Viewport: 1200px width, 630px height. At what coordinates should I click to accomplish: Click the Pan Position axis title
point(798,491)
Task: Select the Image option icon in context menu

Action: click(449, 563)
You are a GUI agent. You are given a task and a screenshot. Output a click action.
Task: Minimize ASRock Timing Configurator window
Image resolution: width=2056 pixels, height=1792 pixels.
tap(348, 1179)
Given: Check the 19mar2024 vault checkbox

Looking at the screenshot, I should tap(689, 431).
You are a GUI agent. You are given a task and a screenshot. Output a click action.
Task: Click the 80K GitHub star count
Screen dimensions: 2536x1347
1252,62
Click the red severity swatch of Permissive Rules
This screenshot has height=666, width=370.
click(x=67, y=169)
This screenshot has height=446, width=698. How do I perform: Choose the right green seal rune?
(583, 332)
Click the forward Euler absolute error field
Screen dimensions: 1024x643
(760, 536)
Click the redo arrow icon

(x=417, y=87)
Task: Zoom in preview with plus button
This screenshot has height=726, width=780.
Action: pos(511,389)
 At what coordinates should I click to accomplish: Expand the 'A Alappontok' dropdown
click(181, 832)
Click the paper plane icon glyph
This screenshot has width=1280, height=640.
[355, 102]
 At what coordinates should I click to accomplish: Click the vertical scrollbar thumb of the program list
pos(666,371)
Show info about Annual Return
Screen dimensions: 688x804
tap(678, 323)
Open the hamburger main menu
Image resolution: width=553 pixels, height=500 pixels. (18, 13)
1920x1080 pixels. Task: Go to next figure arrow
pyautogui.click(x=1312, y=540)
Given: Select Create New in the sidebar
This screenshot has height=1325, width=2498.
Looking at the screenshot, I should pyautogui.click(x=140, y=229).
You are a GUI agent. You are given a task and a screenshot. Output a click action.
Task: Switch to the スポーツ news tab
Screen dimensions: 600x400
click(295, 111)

****************

Copy out every line of the records above verbatim, with nothing added or left out.

*Correct response:*
Viewport: 1200px width, 630px height. At what coordinates should I click to accomplish: Click the Pan Position axis title
point(798,491)
Task: Select the Image option icon in context menu

Action: click(449, 563)
You are a GUI agent. You are given a task and a screenshot. Output a click action.
Task: Minimize ASRock Timing Configurator window
Image resolution: width=2056 pixels, height=1792 pixels.
tap(348, 1179)
Given: Check the 19mar2024 vault checkbox

Looking at the screenshot, I should tap(689, 431).
You are a GUI agent. You are given a task and a screenshot. Output a click action.
Task: Click the 80K GitHub star count
Screen dimensions: 2536x1347
1252,62
Click the red severity swatch of Permissive Rules
This screenshot has height=666, width=370.
click(x=67, y=169)
This screenshot has height=446, width=698. How do I perform: Choose the right green seal rune?
(583, 332)
Click the forward Euler absolute error field
Screen dimensions: 1024x643
(760, 536)
Click the redo arrow icon

(x=417, y=87)
Task: Zoom in preview with plus button
This screenshot has height=726, width=780.
Action: pos(511,389)
 At what coordinates should I click to accomplish: Expand the 'A Alappontok' dropdown
click(181, 832)
Click the paper plane icon glyph
This screenshot has width=1280, height=640.
[355, 102]
 At what coordinates should I click to accomplish: Click the vertical scrollbar thumb of the program list
pos(666,371)
Show info about Annual Return
Screen dimensions: 688x804
tap(678, 323)
Open the hamburger main menu
Image resolution: width=553 pixels, height=500 pixels. (18, 13)
1920x1080 pixels. Task: Go to next figure arrow
pyautogui.click(x=1312, y=540)
Given: Select Create New in the sidebar
This screenshot has height=1325, width=2498.
Looking at the screenshot, I should pyautogui.click(x=140, y=229).
You are a GUI agent. You are given a task and a screenshot. Output a click action.
Task: Switch to the スポーツ news tab
Screen dimensions: 600x400
click(295, 111)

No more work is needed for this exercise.